** Data supplied follows **
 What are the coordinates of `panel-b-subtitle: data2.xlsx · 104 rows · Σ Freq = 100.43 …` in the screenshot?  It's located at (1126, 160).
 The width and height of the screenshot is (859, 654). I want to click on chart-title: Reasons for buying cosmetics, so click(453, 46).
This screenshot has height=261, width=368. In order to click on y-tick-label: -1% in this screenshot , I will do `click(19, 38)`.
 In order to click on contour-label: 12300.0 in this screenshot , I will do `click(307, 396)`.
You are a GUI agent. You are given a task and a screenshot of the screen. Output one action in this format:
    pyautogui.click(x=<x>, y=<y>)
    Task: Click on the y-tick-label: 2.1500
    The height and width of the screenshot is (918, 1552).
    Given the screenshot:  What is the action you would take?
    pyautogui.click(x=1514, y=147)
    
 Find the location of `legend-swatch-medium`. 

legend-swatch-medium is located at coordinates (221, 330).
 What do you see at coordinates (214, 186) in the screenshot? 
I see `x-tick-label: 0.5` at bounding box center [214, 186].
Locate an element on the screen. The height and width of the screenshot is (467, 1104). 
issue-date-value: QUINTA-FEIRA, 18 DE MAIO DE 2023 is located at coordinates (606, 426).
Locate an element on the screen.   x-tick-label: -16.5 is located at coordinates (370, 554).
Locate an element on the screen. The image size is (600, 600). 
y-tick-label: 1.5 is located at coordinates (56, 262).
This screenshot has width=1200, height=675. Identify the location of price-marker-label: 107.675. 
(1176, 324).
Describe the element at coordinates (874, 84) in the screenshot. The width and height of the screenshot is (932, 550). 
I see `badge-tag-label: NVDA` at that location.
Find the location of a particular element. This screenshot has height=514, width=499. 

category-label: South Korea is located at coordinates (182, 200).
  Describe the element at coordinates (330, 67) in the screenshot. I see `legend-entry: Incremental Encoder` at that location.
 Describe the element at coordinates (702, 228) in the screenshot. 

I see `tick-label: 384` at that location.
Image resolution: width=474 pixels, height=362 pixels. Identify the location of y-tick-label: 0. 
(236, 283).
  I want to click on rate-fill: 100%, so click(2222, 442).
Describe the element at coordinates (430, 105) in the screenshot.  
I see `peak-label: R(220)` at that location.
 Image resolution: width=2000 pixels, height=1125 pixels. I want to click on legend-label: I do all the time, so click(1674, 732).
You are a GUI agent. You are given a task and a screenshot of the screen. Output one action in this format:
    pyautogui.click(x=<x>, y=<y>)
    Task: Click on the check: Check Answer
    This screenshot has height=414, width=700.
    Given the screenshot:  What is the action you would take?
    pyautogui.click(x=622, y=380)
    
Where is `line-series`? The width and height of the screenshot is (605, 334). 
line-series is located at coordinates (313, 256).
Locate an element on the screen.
** End of Data supplied **
__What you have to do__
Express the source data above as a JSON list of strings, with one string per line and no blank lines included.

__Response__
[
  " What are the coordinates of `panel-b-subtitle: data2.xlsx · 104 rows · Σ Freq = 100.43 …` in the screenshot?  It's located at (1126, 160).",
  " The width and height of the screenshot is (859, 654). I want to click on chart-title: Reasons for buying cosmetics, so click(453, 46).",
  "This screenshot has height=261, width=368. In order to click on y-tick-label: -1% in this screenshot , I will do `click(19, 38)`.",
  " In order to click on contour-label: 12300.0 in this screenshot , I will do `click(307, 396)`.",
  "You are a GUI agent. You are given a task and a screenshot of the screen. Output one action in this format:",
  "    pyautogui.click(x=<x>, y=<y>)",
  "    Task: Click on the y-tick-label: 2.1500",
  "    The height and width of the screenshot is (918, 1552).",
  "    Given the screenshot:  What is the action you would take?",
  "    pyautogui.click(x=1514, y=147)",
  " Find the location of `legend-swatch-medium`. ",
  "legend-swatch-medium is located at coordinates (221, 330).",
  " What do you see at coordinates (214, 186) in the screenshot? ",
  "I see `x-tick-label: 0.5` at bounding box center [214, 186].",
  "Locate an element on the screen. The height and width of the screenshot is (467, 1104). ",
  "issue-date-value: QUINTA-FEIRA, 18 DE MAIO DE 2023 is located at coordinates (606, 426).",
  "Locate an element on the screen.   x-tick-label: -16.5 is located at coordinates (370, 554).",
  "Locate an element on the screen. The image size is (600, 600). ",
  "y-tick-label: 1.5 is located at coordinates (56, 262).",
  "This screenshot has width=1200, height=675. Identify the location of price-marker-label: 107.675. ",
  "(1176, 324).",
  "Describe the element at coordinates (874, 84) in the screenshot. The width and height of the screenshot is (932, 550). ",
  "I see `badge-tag-label: NVDA` at that location.",
  "Find the location of a particular element. This screenshot has height=514, width=499. ",
  "category-label: South Korea is located at coordinates (182, 200).",
  "  Describe the element at coordinates (330, 67) in the screenshot. I see `legend-entry: Incremental Encoder` at that location.",
  " Describe the element at coordinates (702, 228) in the screenshot. ",
  "I see `tick-label: 384` at that location.",
  "Image resolution: width=474 pixels, height=362 pixels. Identify the location of y-tick-label: 0. ",
  "(236, 283).",
  "  I want to click on rate-fill: 100%, so click(2222, 442).",
  "Describe the element at coordinates (430, 105) in the screenshot.  ",
  "I see `peak-label: R(220)` at that location.",
  " Image resolution: width=2000 pixels, height=1125 pixels. I want to click on legend-label: I do all the time, so click(1674, 732).",
  "You are a GUI agent. You are given a task and a screenshot of the screen. Output one action in this format:",
  "    pyautogui.click(x=<x>, y=<y>)",
  "    Task: Click on the check: Check Answer",
  "    This screenshot has height=414, width=700.",
  "    Given the screenshot:  What is the action you would take?",
  "    pyautogui.click(x=622, y=380)",
  "Where is `line-series`? The width and height of the screenshot is (605, 334). ",
  "line-series is located at coordinates (313, 256).",
  "Locate an element on the screen."
]